#### WORK REQUIRED
Nothing but the lines from the one with "Click the Fax printer icon" through the end of the records may appear in the answer, each reproduced exactly, pictures omitted.
RECORDS PROVIDED Start Marker
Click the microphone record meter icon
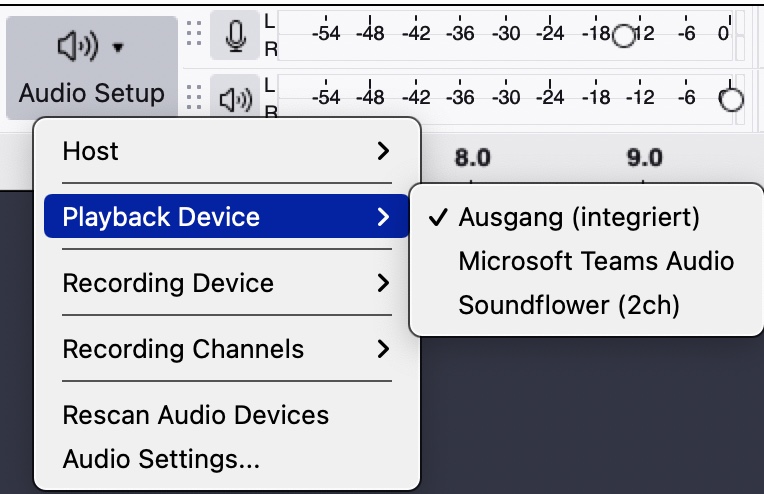This screenshot has height=494, width=764. click(x=235, y=35)
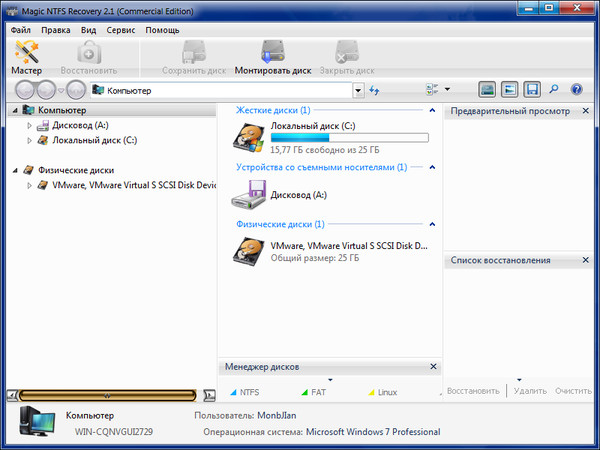Click the save disk icon at right toolbar
600x450 pixels.
532,90
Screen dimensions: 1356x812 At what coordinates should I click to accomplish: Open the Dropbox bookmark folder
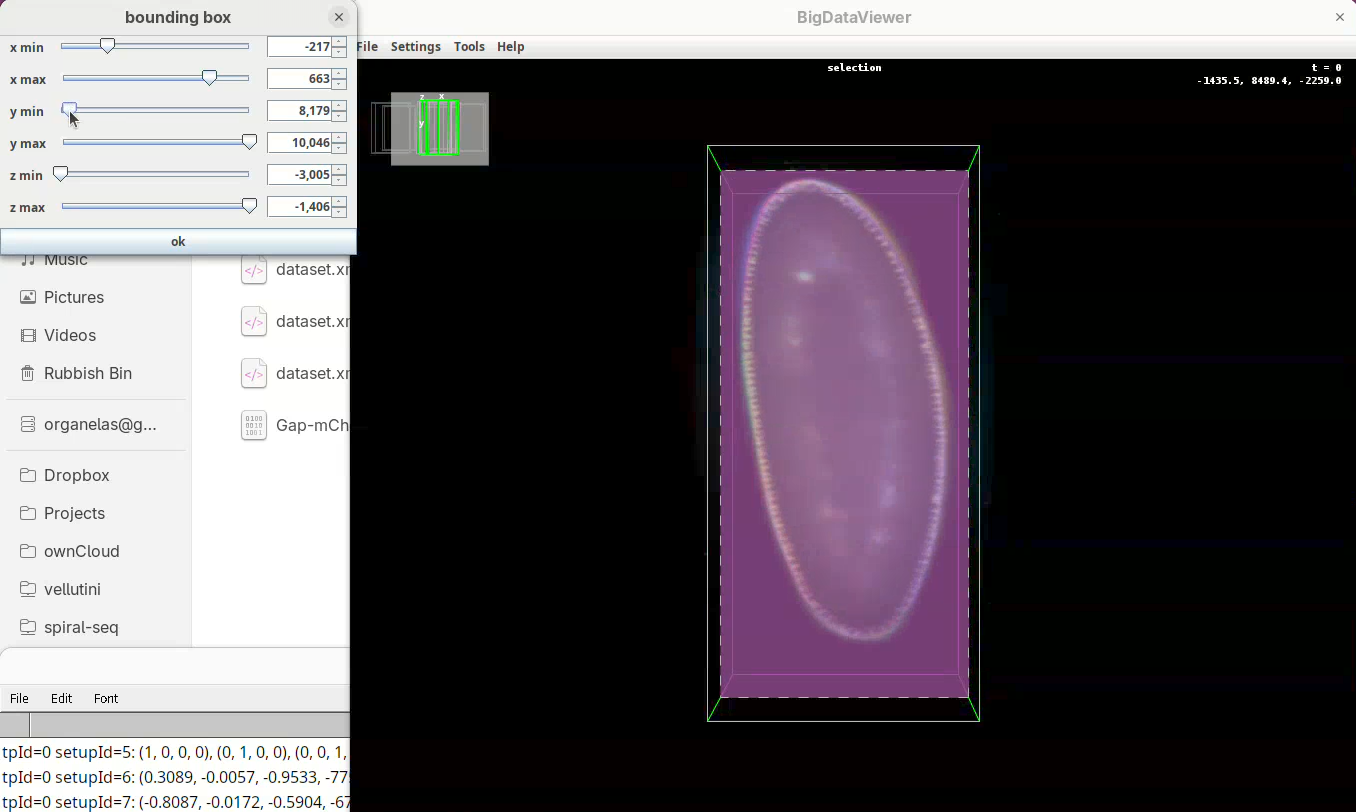[76, 475]
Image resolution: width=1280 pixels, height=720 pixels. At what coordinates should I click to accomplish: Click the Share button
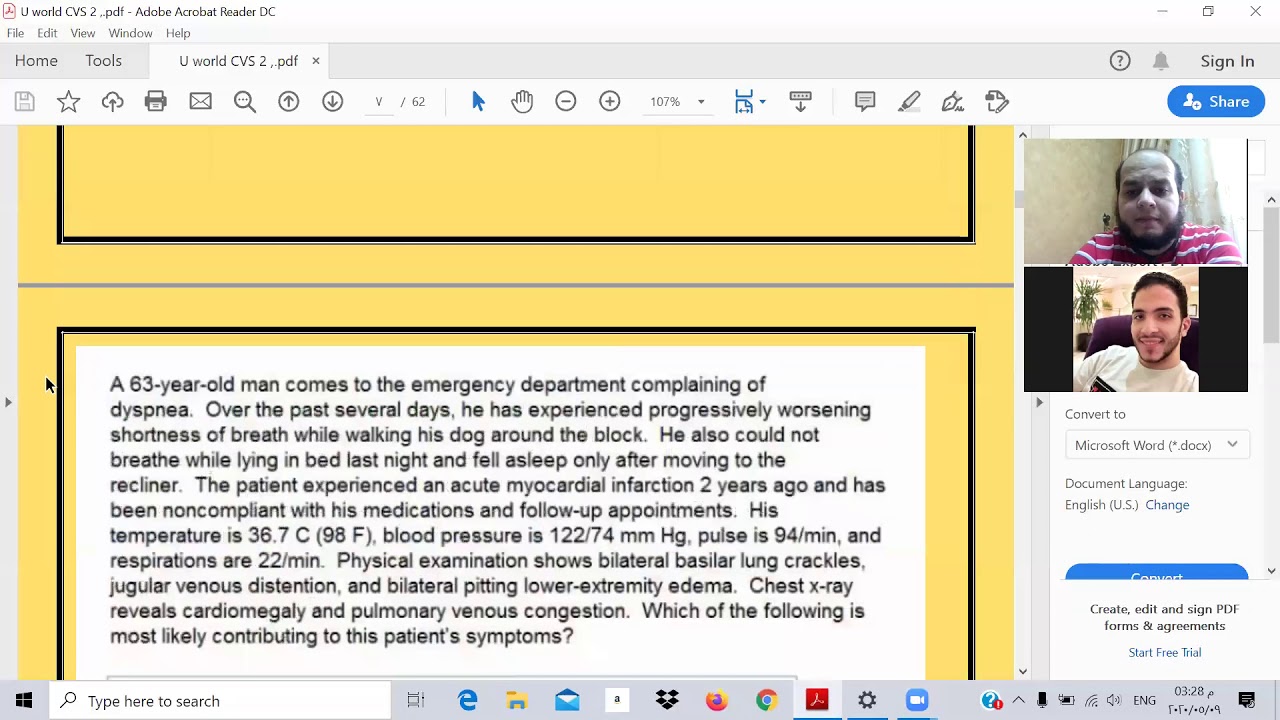pyautogui.click(x=1216, y=101)
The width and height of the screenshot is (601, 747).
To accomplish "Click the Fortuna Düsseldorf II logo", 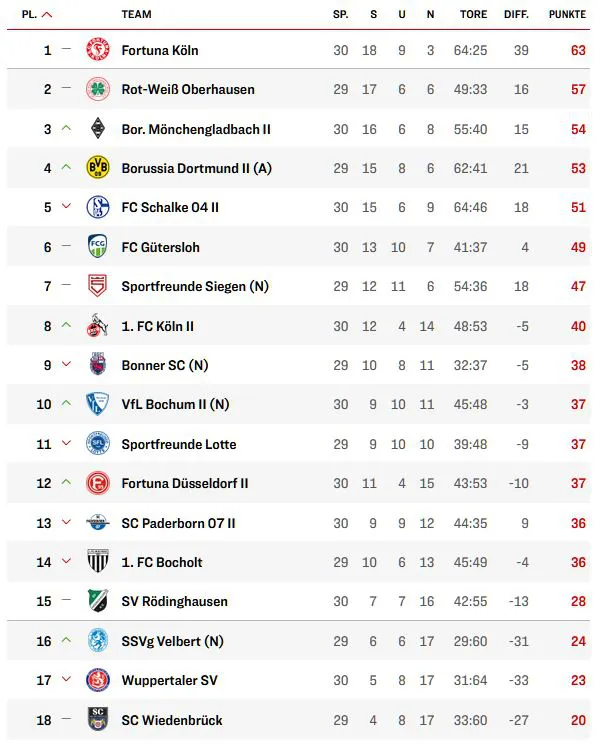I will click(x=97, y=483).

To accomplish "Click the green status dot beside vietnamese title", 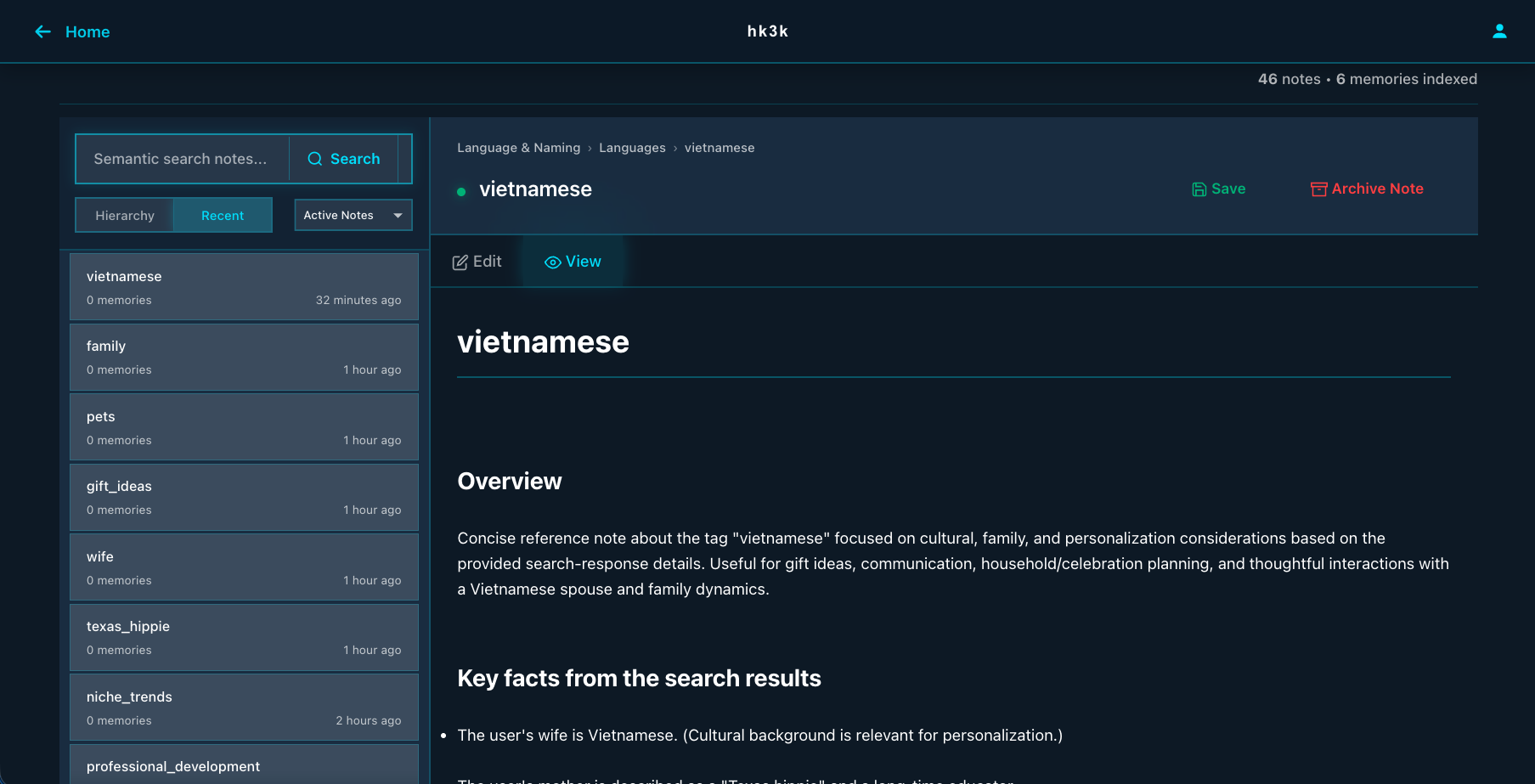I will tap(461, 192).
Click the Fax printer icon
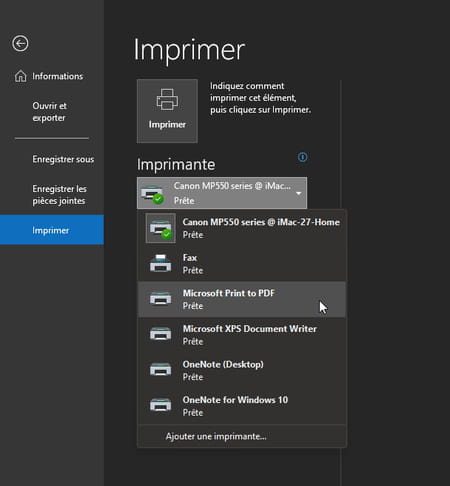Image resolution: width=450 pixels, height=486 pixels. coord(161,263)
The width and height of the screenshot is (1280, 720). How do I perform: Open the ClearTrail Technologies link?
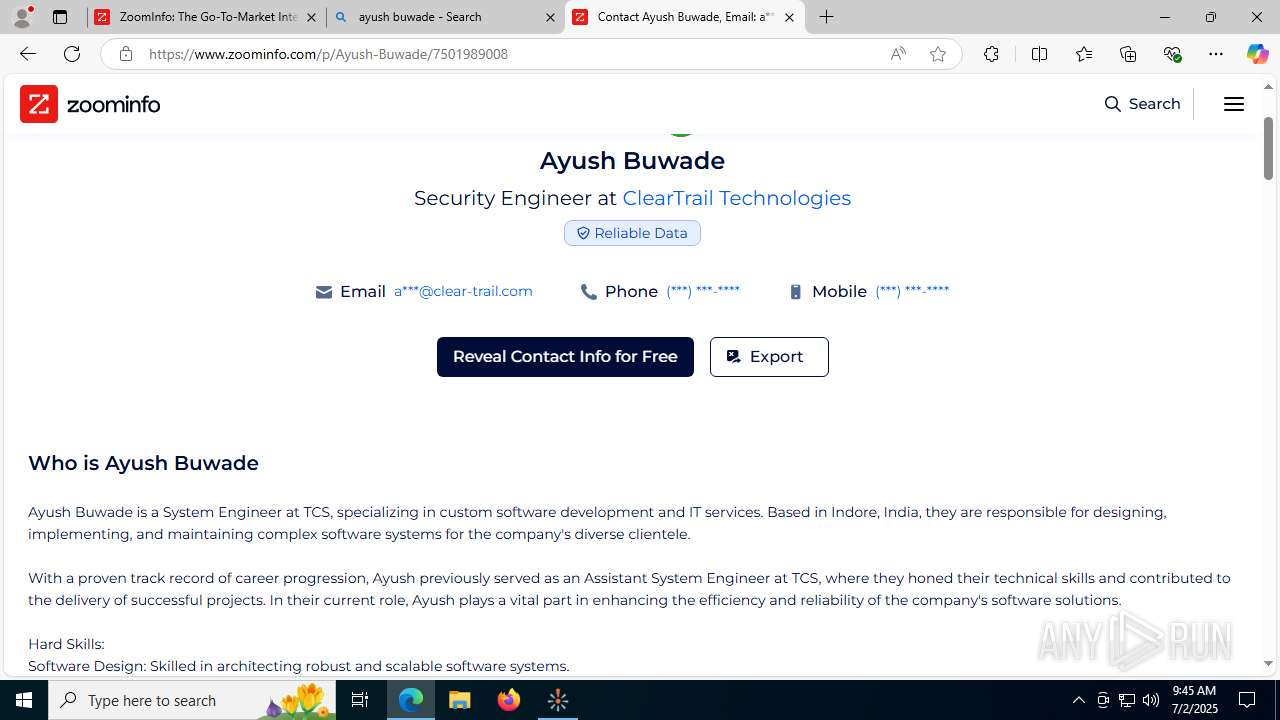(x=736, y=198)
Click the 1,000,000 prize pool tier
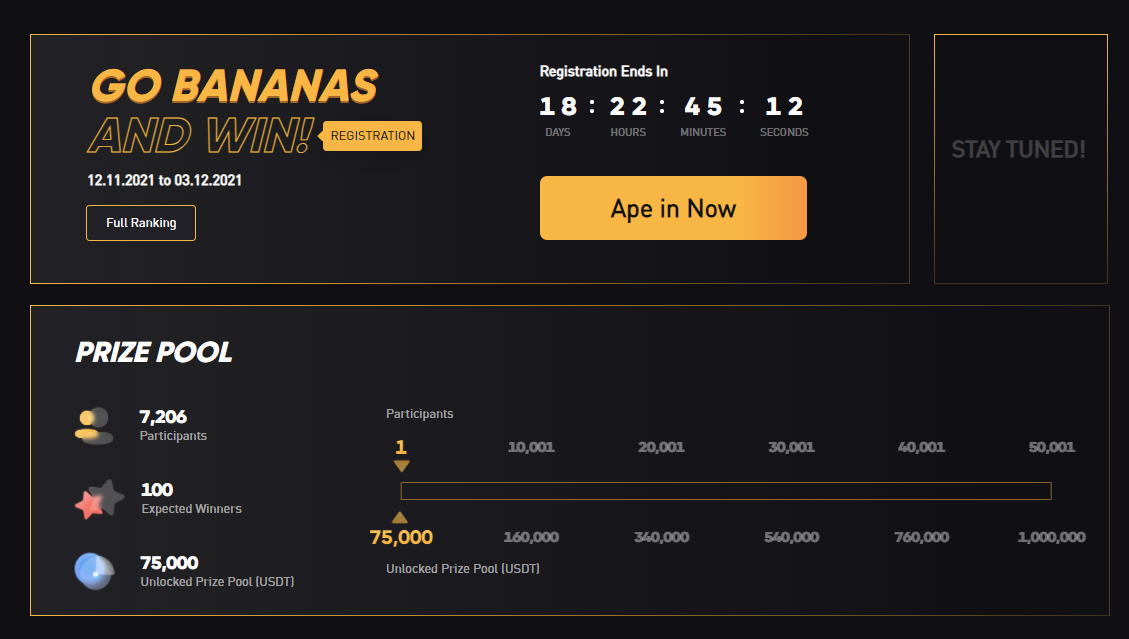The width and height of the screenshot is (1129, 639). click(1051, 537)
RECORDS PROVIDED End Marker
#### RESPONSE AREA
Click the Fax printer icon
Image resolution: width=450 pixels, height=486 pixels. coord(161,263)
The width and height of the screenshot is (1280, 720). How do I perform: Open the ClearTrail Technologies link?
(x=736, y=198)
Click the 1,000,000 prize pool tier
The width and height of the screenshot is (1129, 639). click(1051, 537)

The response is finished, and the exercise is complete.